Alle due del pomeriggio arriviamo alle sei o sette abitazioni contadine ad un piano che compongono la frazioncina turca di Boidi. Mursitpinar resta a due chilometri sulla sinistra. La frontiera è solo a cento metri, nascosta dagli alberi da frutto. Dall’altra parte passa un gruppo di uomini in motocicletta. «Sono jihadisti. Fanno da scout per le unità sui gipponi che verranno qui questa sera. Danno la caccia ai volontari curdi che cercano di entrare e arrestano quelli che vorrebbero fuggire», dicono gli abitanti, tutti curdi.
Dall’interno di Kobane arriva continuamente l’eco del crepitio delle mitragliatrici, ogni tanto lo scoppio di una granata, l’esplosione cupa di un mortaio. È la tanto attesa battaglia casa per casa. I curdi si dicevano sicuri di vincerla. «Abbiamo solo mitra e pistole. Non possiamo nulla contro i carri armati e i loro gipponi blindati.

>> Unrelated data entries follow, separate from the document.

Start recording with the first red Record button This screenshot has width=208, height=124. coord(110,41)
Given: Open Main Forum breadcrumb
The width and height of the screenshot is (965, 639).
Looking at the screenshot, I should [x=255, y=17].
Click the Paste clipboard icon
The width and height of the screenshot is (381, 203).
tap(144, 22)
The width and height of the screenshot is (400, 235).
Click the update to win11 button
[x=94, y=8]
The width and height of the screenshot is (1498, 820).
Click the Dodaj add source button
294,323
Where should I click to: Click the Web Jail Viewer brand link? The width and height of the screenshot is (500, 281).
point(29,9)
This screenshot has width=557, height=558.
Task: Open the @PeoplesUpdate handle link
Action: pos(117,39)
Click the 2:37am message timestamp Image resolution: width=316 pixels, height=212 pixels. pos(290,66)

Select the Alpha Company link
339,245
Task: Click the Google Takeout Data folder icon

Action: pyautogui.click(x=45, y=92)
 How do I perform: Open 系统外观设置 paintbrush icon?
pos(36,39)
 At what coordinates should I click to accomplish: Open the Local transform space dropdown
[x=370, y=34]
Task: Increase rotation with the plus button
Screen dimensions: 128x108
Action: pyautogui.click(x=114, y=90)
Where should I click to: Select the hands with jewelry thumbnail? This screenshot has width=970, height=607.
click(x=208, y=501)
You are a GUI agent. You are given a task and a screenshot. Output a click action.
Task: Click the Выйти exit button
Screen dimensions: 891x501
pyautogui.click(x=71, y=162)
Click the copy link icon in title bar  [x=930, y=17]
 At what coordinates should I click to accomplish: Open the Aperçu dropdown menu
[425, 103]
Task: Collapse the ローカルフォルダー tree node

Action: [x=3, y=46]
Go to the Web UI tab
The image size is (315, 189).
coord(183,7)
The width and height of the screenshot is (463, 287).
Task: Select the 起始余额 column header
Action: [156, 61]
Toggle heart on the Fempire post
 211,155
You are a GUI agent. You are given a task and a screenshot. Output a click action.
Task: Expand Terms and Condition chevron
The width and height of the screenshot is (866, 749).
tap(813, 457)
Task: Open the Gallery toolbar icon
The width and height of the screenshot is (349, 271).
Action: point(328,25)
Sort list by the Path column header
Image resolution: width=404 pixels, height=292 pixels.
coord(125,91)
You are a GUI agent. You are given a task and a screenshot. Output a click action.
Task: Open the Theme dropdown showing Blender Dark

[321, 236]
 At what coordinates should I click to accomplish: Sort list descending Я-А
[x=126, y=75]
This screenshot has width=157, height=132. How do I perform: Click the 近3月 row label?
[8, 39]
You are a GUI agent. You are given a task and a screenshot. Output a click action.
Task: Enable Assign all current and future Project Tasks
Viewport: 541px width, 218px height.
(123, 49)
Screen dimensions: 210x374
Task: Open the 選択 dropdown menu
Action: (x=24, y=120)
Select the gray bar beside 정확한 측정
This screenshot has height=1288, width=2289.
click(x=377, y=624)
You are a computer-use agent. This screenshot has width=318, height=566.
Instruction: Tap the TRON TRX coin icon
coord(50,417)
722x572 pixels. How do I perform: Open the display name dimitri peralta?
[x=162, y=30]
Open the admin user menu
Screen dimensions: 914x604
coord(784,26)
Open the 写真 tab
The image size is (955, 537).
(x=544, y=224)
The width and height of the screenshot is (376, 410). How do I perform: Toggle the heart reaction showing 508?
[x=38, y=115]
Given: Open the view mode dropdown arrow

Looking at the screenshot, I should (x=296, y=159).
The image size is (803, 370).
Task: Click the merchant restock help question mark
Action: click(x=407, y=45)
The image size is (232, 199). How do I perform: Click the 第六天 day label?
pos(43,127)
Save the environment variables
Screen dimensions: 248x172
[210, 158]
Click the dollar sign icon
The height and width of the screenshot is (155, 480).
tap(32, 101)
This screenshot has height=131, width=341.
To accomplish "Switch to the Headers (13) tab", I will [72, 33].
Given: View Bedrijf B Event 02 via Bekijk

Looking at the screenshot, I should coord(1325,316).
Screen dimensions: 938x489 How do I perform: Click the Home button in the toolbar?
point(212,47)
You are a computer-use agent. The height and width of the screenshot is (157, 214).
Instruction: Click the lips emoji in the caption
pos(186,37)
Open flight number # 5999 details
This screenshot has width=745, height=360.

Ma li batteremo nelle tattiche della guerriglia urbana», ci dicevano per telefono da Kobane una settimana fa. Ma adesso le loro speranze sembrano infrangersi contro la realtà: i jihadisti sono ottimi guerriglieri, motivati, pronti alla morte e al «martirio» in nome della «guerra santa». Gli anni di guerriglia urbana o rurale — contro la dittatura di Damasco, in Afghanistan assieme ai talebani, in Iraq contro gli sciiti e gli americani, o in Libia al fianco delle brigate qaediste — li hanno ben addestrati. Pare che, negli ultimi giorni, siano riusciti ad uccidere almeno 400 miliziani curdi. Resta invece sconosciuto il numero delle vittime nelle loro file.
Dalle terrazze sui tetti delle abitazioni di Boidi si vedono i quartieri sud-orientali di Kobane su cui sventola la bandiera dello Stato islamico. Alle tre del pomeriggio il fracasso della battaglia resta intenso. Un fungo di polvere nera domina Mishtenur, la collina più alta presa tre giorni fa. Con l’arrivo delle prime ombre, ci si prepara alla prossima notte di guerra.